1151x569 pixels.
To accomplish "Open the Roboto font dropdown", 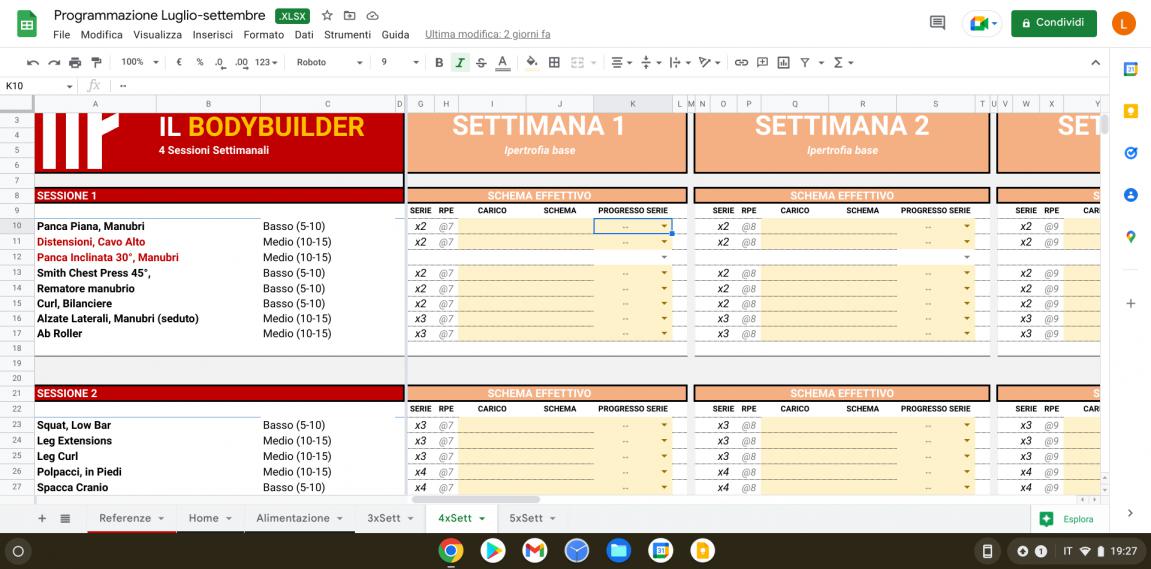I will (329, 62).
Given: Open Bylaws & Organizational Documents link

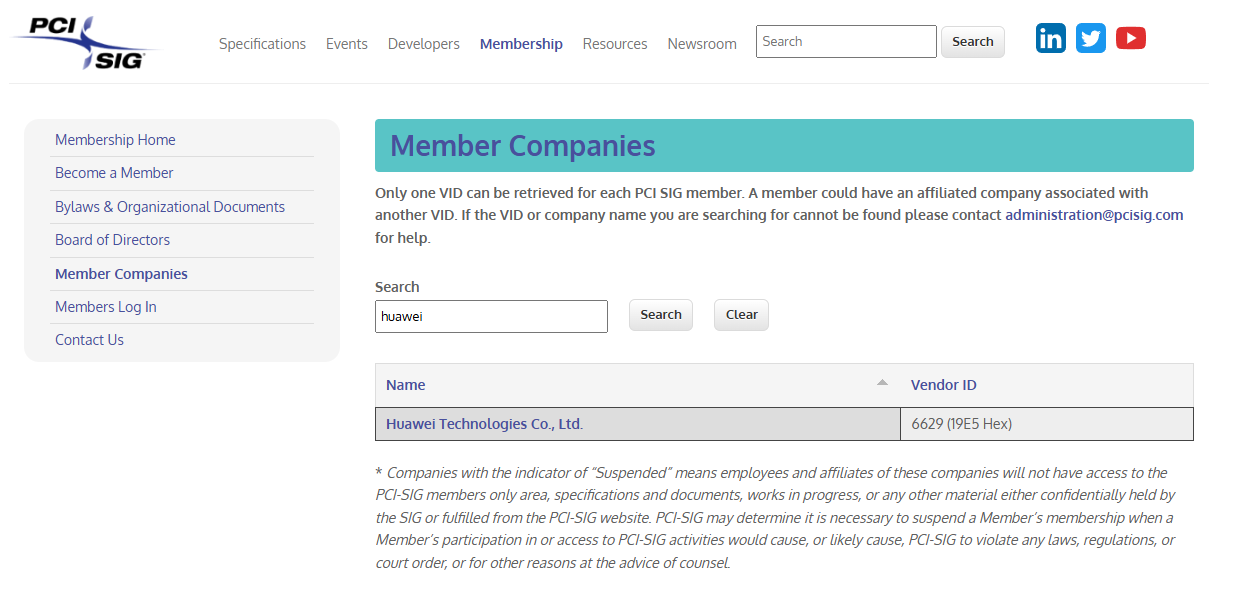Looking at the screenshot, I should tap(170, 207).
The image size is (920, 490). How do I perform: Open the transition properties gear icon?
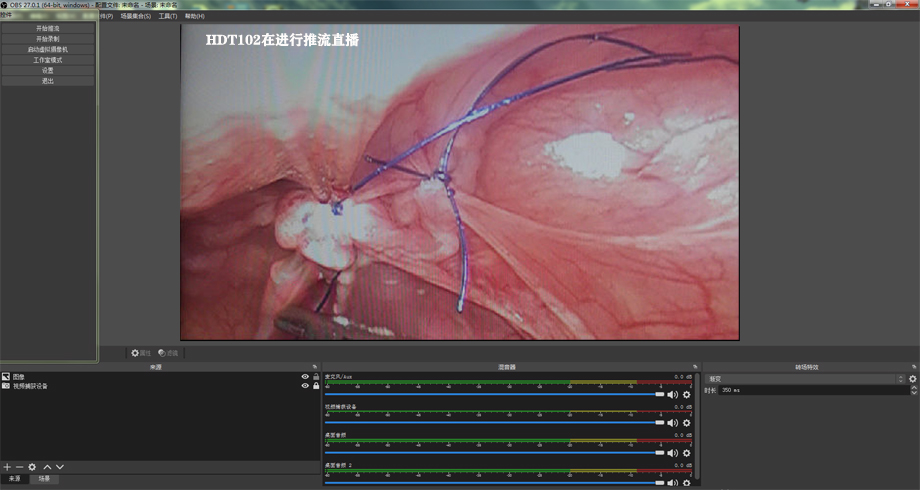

————————

Reproduce, character for character, every line from the one containing "Given: Open Bylaws" through the end of the entries, including both ends. Leave the pictures out.

Given: Open Bylaws & Organizational Documents link

Looking at the screenshot, I should tap(170, 207).
The image size is (920, 490). How do I perform: Open the transition properties gear icon?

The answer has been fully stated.